Fernán Morán, presidente de la Lliga
Fernán Morán

Como ellos mismos reconocen “un pueblo que no conoce su historia, no podrá reconocerse a sí mismo”. Preservar las tradiciones, conocer el pasado e identificar cuántas de las cosas que han llegado hasta nuestros días pertenecen a la cultura de nuestros ancestros, es una parte fundamental para conocer nuestra identidad. En ello se centra el trabajo de esta asociación pancéltica que realiza diversas acciones y actividades vinculada a otros grupos similares dispersos por el Arco Atlántico.
Hablamos con Fernán Morán, presidente de la Lliga.
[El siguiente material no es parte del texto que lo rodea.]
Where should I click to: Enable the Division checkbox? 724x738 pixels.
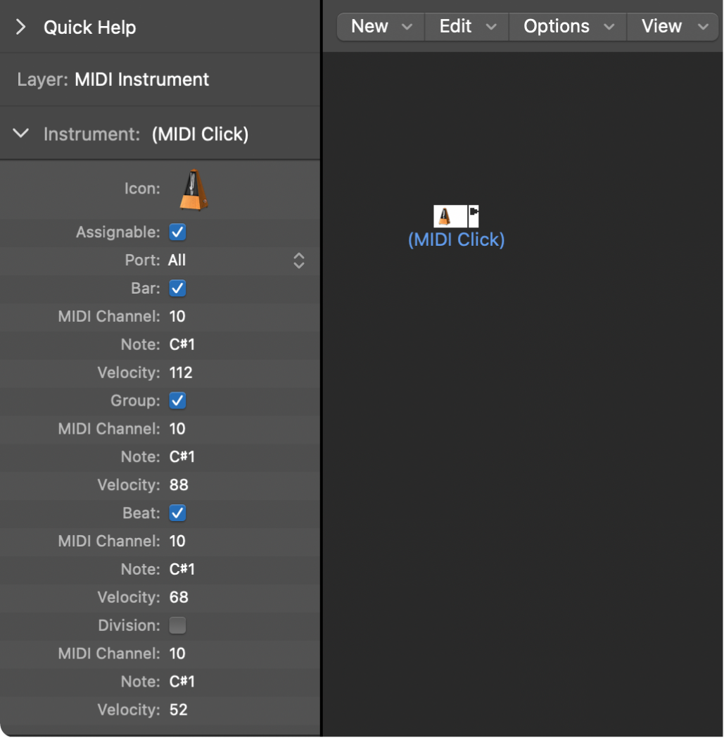coord(177,625)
-¿Cómo surgió la Liga Celta de Asturias?
-Durante la época de los 70-80, finalizando la dictadura franquista, empiezan a resurgir corrientes ideológicas centradas en la reafirmación de la identidad atlántica o celto-atlántica que se había perdido durante la dictadura. En Asturias, por su condición Pan céltica y Atlántica, empiezan a surgir colectivos y asociaciones que plantean este tipo de actividad y uno de los que nacen en el año 81, es la Liga Celta de Asturias que, en un principio, eran cinco personas que desarrollaron distintos proyectos. Por un lado, publican la revista ASTOR en la que se intenta, a través de diversas colaboraciones, ofrecer una visión pluridisciplinar de la cultura e identidad asturiana. Al mismo tiempo se hace un guiño a otras regiones/naciones del Arco Atlántico, con parámetros socioculturales análogos con Asturias como pueden ser Bretaña, Gales, Cornualles, Isla de Man, Escocia, Galicia o Irlanda y alguna otra zona de la península ibérica con la que existe cierta correlación cultural o lingüística. Se comienza con un proceso de inclusión de Asturias en la Celtic League que es una organización internacional que se encarga de homogenizar y/o coordinar y apoyar acciones, reivindicaciones socioculturales, políticas y económicas de todas las naciones celtas del Arco Atlántico.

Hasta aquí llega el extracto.